Les avocats de l'Etat belge ont plaidé, lundi, devant le tribunal de première instance de Bruxelles, le rejet de la demande de la Région bruxelloise visant à supprimer deux routes aériennes telles que définies par le plan Wathelet. Selon l'Etat, faire droit à cette demande impliquerait un retour à une situation au détriment des habitants de l'Est de Bruxelles, précisément une partie de Woluwe-Saint-Pierre, Kraainem et Wezembeek-Oppem. "Supprimer, comme le demande la Région bruxelloise, la route "du canal" et la route "du virage à gauche", telles que modifiées par le plan Wathelet en février dernier, signifierait un retour à une situation déplorable pour les habitants de l'Est de Bruxelles", a plaidé Me Jan Bouckaert, conseil de l'Etat belge.

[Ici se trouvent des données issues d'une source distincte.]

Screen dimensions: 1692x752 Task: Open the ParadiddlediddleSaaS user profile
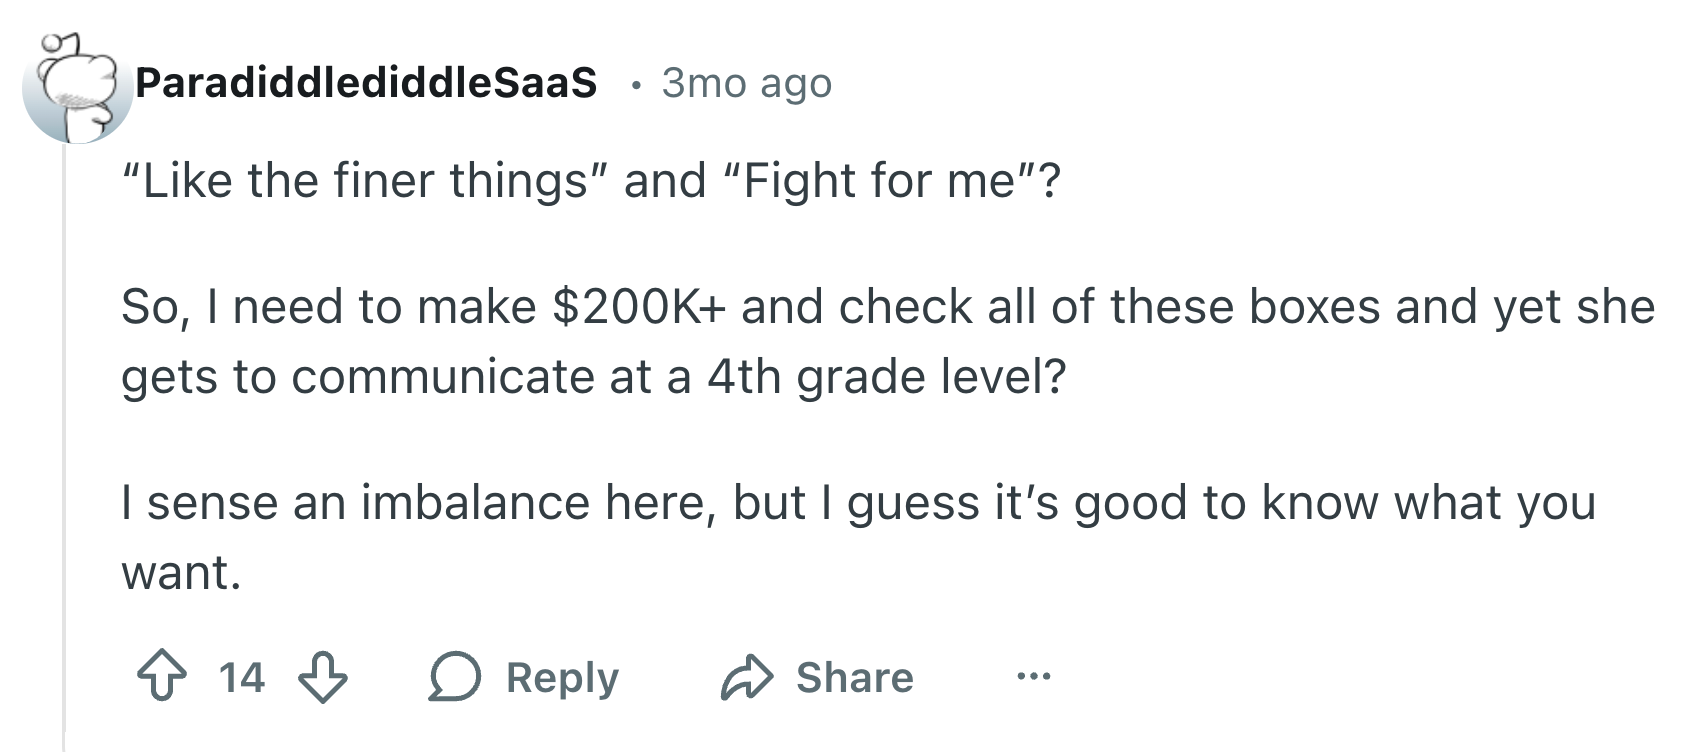366,83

"Et cette partie du territoire est déjà la plus affectée par les décollages et les atterrissages des avions depuis l'aéroport de Zaventem. Les nuisances sonores à cet endroit ne sont pas comparables à celles sur le reste du territoire de la région qui est survolé par les avions à plus de 4.000 mètres", a soulevé l'avocat. "Des habitants des communes de Kraainem et de Wezembeek-Oppem ainsi que certains habitants de Woluwe-Saint-Pierre, que je représente, ont autant le droit à la quiétude que d'autres", a également soutenu Me Laurent Wysen.

Ces deux avocats ont demandé au juge de rejeter la demande formulée par la région de Bruxelles-Capitale ainsi que par plusieurs communes bruxelloises visant la cessation de l'utilisation de deux routes aériennes du plan Wathelet.

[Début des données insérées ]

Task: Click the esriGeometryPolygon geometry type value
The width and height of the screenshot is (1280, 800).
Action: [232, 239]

Il s'agit des routes "du canal", qui traverse Bruxelles, et celle "du virage à gauche", qui passe notamment au-dessus d'Etterbeek, d'Ixelles et d'Auderghem. Celles-ci sont, selon les plaignants, en infraction avec plusieurs réglementations de protection de l'environnement étant donné les nuisances sonores subies par les habitants des zones urbaines survolées. "Vous pouvez constater une éventuelle violation d'une norme environnementale mais vous pouvez ensuite procéder à une balance des intérêts, selon le droit", a exposé Me Laurent Wysen.

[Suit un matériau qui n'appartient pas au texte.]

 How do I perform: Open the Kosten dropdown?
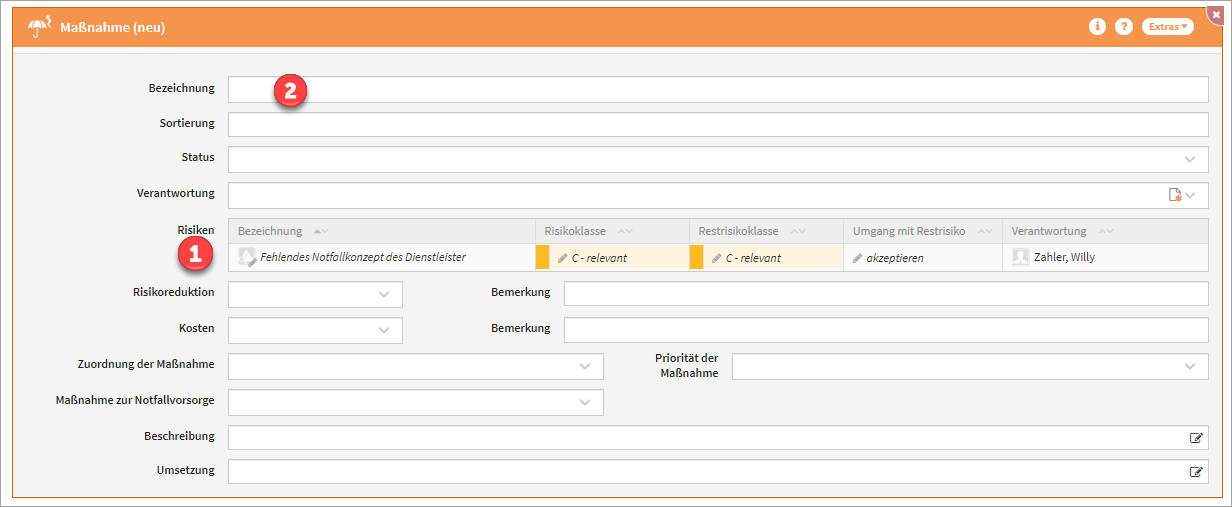(384, 330)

Et dans la balance, il est nécessaire d'y mettre les intérêts des habitants de l'Est de Bruxelles sans oublier les intérêts socio-économiques de l'aéroport de Zaventem, selon les défendeurs. "La piste 25 R, qui implique forcément un survol de Bruxelles, est la plus longue et la mieux équipée. Sans l'utilisation de cette piste, c'est 75% de vols en moins. Autant fermer l'aéroport", a avancé Me Jan Bouckaert. "L'exploitation de cet aéroport exige le survol de Bruxelles. Et les normes en matière de bruits ne pourront jamais être respectées tant que la Région bruxelloise sera survolée. Ces normes, c'est une interdiction d'exploitation déguisée", a-t-il ajouté.

Le juge a pris l'affaire en délibéré et une décision sera rendue au plus tôt le 31 juillet prochain, au plus tard le 14 août prochain.